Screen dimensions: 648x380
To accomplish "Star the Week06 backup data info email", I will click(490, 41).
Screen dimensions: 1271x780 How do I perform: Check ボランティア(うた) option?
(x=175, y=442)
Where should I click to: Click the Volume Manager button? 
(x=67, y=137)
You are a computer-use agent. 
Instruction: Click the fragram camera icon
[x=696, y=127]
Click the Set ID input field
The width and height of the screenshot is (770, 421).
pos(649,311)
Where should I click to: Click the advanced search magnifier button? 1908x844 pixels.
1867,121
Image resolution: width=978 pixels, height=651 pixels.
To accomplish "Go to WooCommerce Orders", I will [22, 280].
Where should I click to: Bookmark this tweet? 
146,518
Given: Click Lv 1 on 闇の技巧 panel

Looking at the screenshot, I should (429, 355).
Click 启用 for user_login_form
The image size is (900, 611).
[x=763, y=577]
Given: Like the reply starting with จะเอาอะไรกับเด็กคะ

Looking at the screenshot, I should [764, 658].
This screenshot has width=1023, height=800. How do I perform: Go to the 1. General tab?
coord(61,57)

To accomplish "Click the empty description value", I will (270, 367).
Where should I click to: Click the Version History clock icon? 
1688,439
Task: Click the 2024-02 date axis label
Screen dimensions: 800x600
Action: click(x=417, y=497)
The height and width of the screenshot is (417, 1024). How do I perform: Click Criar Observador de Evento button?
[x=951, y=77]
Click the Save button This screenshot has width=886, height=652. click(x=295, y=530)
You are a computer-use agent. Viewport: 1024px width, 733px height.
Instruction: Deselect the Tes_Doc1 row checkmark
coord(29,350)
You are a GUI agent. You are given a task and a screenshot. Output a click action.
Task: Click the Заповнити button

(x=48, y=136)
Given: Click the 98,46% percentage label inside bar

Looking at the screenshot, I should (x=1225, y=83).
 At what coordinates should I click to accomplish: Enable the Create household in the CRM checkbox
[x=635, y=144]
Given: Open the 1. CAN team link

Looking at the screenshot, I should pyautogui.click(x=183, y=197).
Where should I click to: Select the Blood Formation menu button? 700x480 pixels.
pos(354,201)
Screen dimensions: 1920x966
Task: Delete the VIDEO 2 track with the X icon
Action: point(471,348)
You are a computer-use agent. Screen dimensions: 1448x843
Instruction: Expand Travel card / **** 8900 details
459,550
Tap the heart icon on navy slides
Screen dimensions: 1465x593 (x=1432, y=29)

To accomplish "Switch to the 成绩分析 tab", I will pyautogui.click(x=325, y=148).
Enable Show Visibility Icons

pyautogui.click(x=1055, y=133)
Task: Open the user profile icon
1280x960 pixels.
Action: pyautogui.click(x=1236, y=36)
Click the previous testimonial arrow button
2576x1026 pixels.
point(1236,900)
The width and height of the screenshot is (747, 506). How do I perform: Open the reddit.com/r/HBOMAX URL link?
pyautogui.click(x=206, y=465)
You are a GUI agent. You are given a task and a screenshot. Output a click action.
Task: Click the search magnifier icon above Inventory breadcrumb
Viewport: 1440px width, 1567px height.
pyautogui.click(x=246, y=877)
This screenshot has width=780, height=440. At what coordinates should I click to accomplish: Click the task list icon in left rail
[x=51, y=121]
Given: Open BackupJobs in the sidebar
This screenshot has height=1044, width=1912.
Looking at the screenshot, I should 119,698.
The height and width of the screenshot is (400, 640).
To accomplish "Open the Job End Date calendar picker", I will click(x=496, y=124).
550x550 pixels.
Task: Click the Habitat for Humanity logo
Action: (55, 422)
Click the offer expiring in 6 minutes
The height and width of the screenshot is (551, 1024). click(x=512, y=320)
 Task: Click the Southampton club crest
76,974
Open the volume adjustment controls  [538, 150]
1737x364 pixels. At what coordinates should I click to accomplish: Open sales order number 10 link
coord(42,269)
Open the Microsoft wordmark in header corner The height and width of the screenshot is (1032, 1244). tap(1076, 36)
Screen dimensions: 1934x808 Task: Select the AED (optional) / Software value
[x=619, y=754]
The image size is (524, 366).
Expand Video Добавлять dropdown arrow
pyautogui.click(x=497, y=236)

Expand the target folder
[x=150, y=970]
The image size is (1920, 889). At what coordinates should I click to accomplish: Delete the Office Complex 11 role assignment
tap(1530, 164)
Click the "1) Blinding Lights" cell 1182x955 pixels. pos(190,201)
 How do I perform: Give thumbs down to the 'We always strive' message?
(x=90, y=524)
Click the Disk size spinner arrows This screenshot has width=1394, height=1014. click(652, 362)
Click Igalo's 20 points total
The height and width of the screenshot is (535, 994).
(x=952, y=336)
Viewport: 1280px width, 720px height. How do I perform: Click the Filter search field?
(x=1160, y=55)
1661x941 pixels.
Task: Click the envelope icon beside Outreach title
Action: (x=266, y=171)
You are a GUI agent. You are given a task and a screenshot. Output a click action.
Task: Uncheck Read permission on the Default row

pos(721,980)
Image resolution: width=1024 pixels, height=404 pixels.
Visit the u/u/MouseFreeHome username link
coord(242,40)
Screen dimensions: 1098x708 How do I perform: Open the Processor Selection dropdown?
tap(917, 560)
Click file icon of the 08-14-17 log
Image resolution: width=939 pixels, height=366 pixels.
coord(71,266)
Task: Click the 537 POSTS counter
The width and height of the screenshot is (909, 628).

▸ EXERCISE REQUIREMENTS: What you return must be an exact retyping of the lines above starting at the line with "Image resolution: width=978" and ending at the line with "Click the Save", and nothing besides.

▸ ANSWER BOX:
Image resolution: width=978 pixels, height=651 pixels.
To accomplish "Go to WooCommerce Orders", I will [22, 280].
Where should I click to: Bookmark this tweet? 
146,518
Given: Click Lv 1 on 闇の技巧 panel

Looking at the screenshot, I should (429, 355).
Click 启用 for user_login_form
The image size is (900, 611).
[x=763, y=577]
Given: Like the reply starting with จะเอาอะไรกับเด็กคะ

Looking at the screenshot, I should [764, 658].
This screenshot has width=1023, height=800. How do I perform: Go to the 1. General tab?
coord(61,57)

To accomplish "Click the empty description value", I will (270, 367).
Where should I click to: Click the Version History clock icon? 
1688,439
Task: Click the 2024-02 date axis label
Screen dimensions: 800x600
Action: click(x=417, y=497)
The height and width of the screenshot is (417, 1024). How do I perform: Click Criar Observador de Evento button?
[x=951, y=77]
Click the Save button This screenshot has width=886, height=652. click(x=295, y=530)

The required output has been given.